TASK: Turn the data below, from the line with "Haavoittuvuuden paljastamisohjelma (21, 769)" to the line with "Yksityisyyskäytännöt (33, 765)", both included, into a numbered list with blank lines left out.
--- BEGIN ---
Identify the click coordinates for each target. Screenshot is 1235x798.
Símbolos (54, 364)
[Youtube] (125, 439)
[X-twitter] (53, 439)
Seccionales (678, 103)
--- END ---
--- BEGIN ---
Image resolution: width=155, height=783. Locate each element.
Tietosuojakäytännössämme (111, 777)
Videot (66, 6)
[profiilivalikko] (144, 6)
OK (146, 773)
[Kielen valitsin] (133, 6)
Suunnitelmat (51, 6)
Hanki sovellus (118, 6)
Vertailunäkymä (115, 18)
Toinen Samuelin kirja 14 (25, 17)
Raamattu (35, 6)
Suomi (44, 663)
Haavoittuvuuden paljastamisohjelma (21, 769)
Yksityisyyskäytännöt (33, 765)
--- END ---
RESULT OF THIS EXERCISE:
1. Haavoittuvuuden paljastamisohjelma (21, 769)
2. Yksityisyyskäytännöt (33, 765)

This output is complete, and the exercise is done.